Antwort auf: Hallo zusammen
Hallo Stefan vom Rhein,
ja, osmia vermutet richtig.
Gerade Kohl- und Blaumeisen haben gelernt, dass Hummelköniginnen sich im Frühjahr an Weiden einfinden, auf die Wildbienen zu der Zeit angewiesen sind.
Weiden werden heutzutage kaum noch angepflanzt. Früher gehörten sie zur sogenannten Vortracht für Streuobstwiesen. Sie boten den früh aus der Winterruhe kommenden Wildbienen Nahrung, wenn die Blüten der Obstbäume witterungsbedingt noch auf sich warten ließen. Außerdem gehörte zu jeder Streuobstwiese auch Nachtracht, damit die Wildbienen ihren Reproduktionszyklus abschließen konnten, auch wenn die Obstblüte im phänologischen Kalender zu früh endete.
Heutzutage drücken Baumärkte und Discounter die billigen Meisennistkästen als zusätzliches Problem in den Markt, weil sie billiger sind als alle anderen Nistkästen. Somit hat man in den letzten Jahren im urbanen Raum viele Meisen gezüchtet und die finden in Frühjahr alle einen Nistkasten, wo sie Eier legen wollen (benötigen tierisches Protein).
Hummeln mit Nachkommen müssen häufiger zu den Weiden als kranke Hummeln. Somit leben genau die, die für die Zukunft der Hummeln zu einer der wenigen Weiden fliegen, statistisch gefährlicher gefressen zu werden. Selbst wenn sie dem Schnabel entwischen können, können sie noch schwer verletzt zu Boden fallen und dort als „Fußgänger“ verenden.
Wenn es mehr Weiden gäbe, würden sich weniger Königinnen an einer einzigen Weide treffen müssen und wenn es weniger Nistkästen gäbe wären dann auch nicht so viele Meisen an den Weiden, um schnell einen Snack zu ergattern.
Besonders schlecht für Hummeln werden wohl die Tage sein, an denen wetterbedingt keine Honigbienen unterwegs sind.

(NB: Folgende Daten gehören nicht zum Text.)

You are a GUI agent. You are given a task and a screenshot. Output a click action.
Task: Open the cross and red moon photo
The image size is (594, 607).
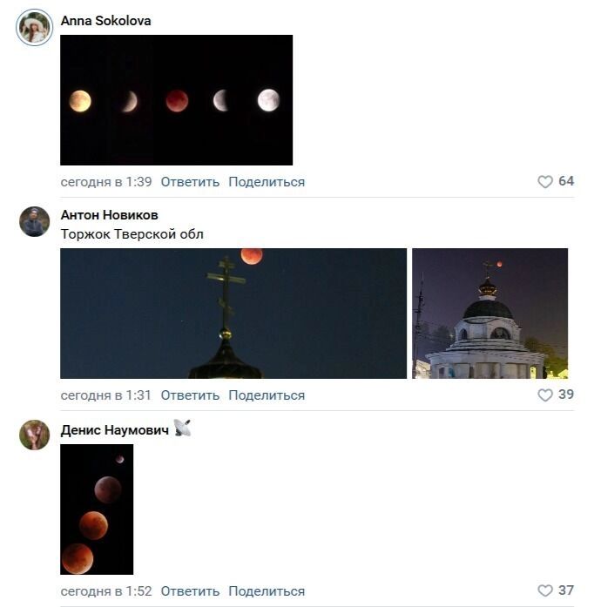(x=233, y=314)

Kann ich mir jedenfalls vorstellen.
In den letzten Jahren haben hier die Meisen die Sperlinge verdrängt. Es wird im Winter so viel gefüttert, dass Meisen hier gar nicht mehr die Sonnenblumenkerne aus den trockenen Blüten heraus picken. Es überleben quasi alle. Im Frühjahr brauchen sie dann das tierische Protein, das nicht durch Körnerfutter ersetzt werden kann.
Mehr Meisen, weniger Weiden und noch weniger Hummeln (wodurch auch immer) bedeutet, dass entweder die Anzahl Weiden erhöht oder die Anzahl Meisen verringert werden sollte, damit mehr Hummelköniginnen schadlos durch das Frühjahr kommen.
Nur etwa drei bis vier von zehn Jungköniginnen des Vorjahres kommen aus der Diapause und versuchen ein Nest zu gründen oder ein Nest durch Stechereien mit Todesfolge zu übernehmen. Nur eine Königin von zehn Jungköniginnen bekommt ein erfolgreiches Nest hin. Wenn in der Statistik jede weibliche Meise pro Woche eine Hummelkönigin verspeist , die ein Nest gegründet hat, kann man schnell ausrechnen, dass die Anzahl der Jungköniginnen pro Quadratkilometer im Sommer niedriger sein wird, als wenn es durch weniger Meisennistkästen weniger Meisen gäbe.
Meisen kann man leider das Thema Rendite nicht nahe bringen. Wenn sie verstehen würden, dass sie im Sommer 20 Hummeln ohne großartigen Einfluss auf die Reproduktion fressen könnten, wenn sie im Frühjahr zwei Königinnen nicht fressen. ;-)
Ich war bei jemandem, der einige Hummelvölker hatte. Er hatte auch 12 Vogelnistkästen. Aber alle von der Größe und vom Flugloch für Sperlinge optimiert und dicht beieinander gruppiert (Sperlinge mögen Reihenhauswohnungen). Er fütterte ganzjährig weiches Fettfutter. Anscheinend hielten die Sperlinge die Meisen auf Abstand. Keine Ahnung, ob das so stimmt. Jedenfalls fütterte er Zuckerwasser im Nistraum der Hummelnistkästen. So brauchten die Königinnen nur zum sammeln von Pollen auszufliegen.
Das ist der kurz umrissene Hintergrund.
Viel Glück in der diesjährigen Saison.